What this task involves — Only an exact copy is wanted: the lines from the one holding "The width and" through the last line below, minus the pictures.

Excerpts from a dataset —
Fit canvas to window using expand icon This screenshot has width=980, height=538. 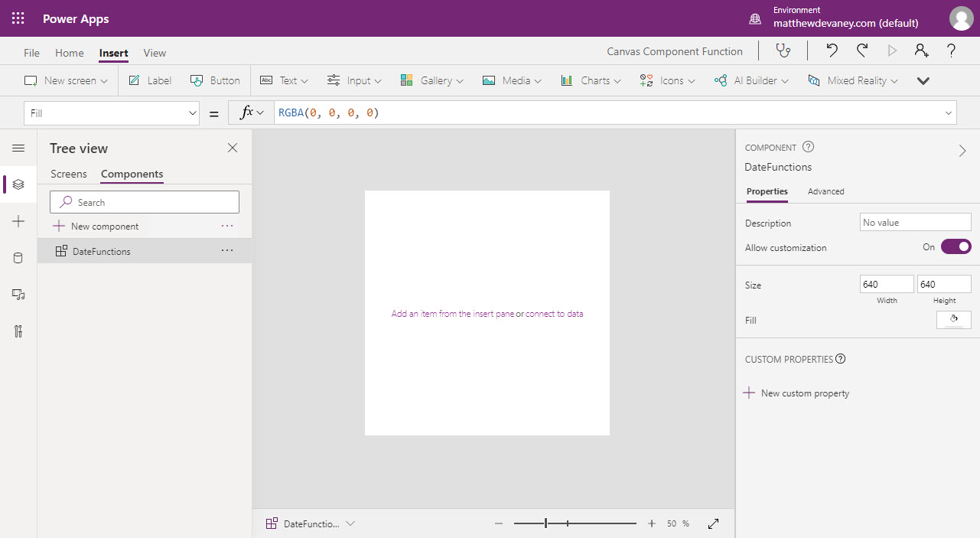[713, 523]
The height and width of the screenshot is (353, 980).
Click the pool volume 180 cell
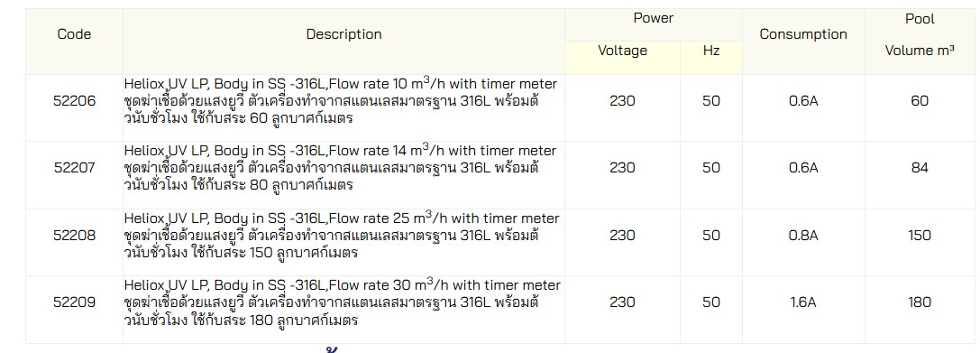[920, 302]
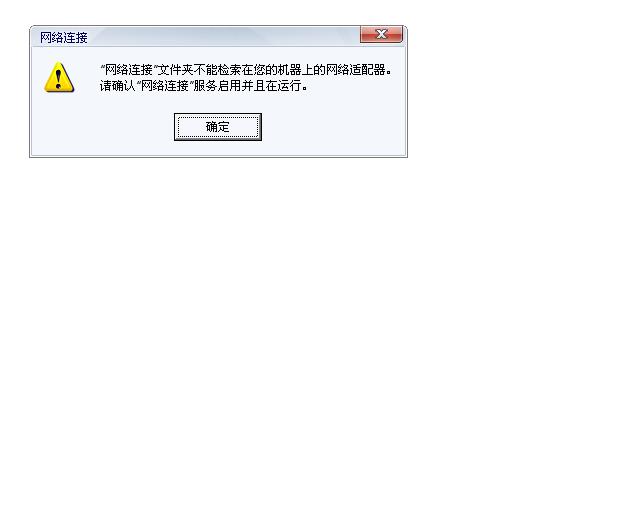Click the empty middle of the title bar
Screen dimensions: 640x512
point(224,37)
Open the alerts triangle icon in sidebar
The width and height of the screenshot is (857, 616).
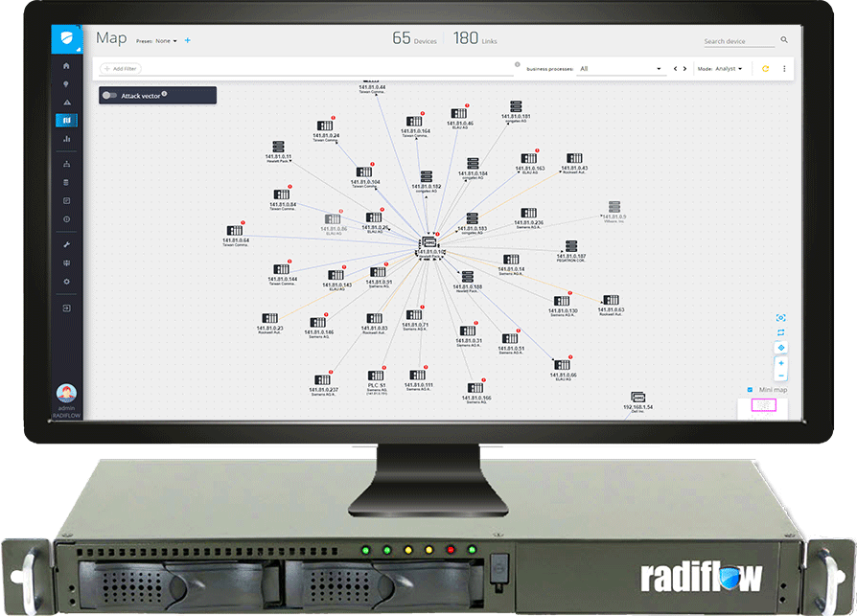pos(66,103)
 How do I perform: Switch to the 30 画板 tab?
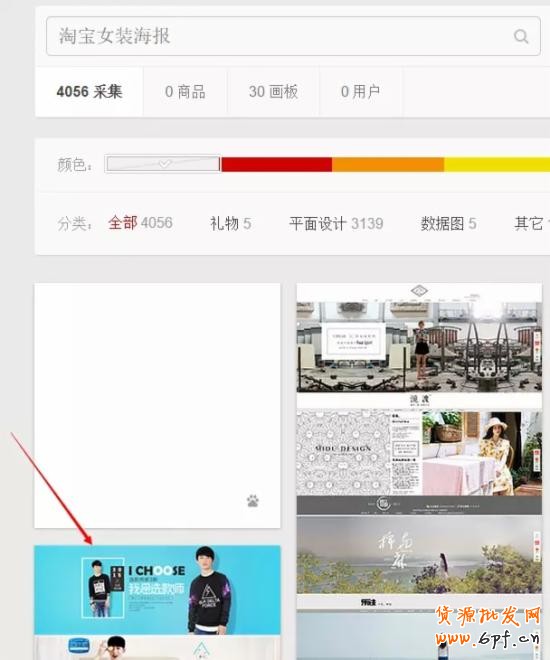(273, 92)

Answer to this task —
The width and height of the screenshot is (857, 616).
pos(66,103)
 How do I perform: Switch to the 30 画板 tab?
(273, 92)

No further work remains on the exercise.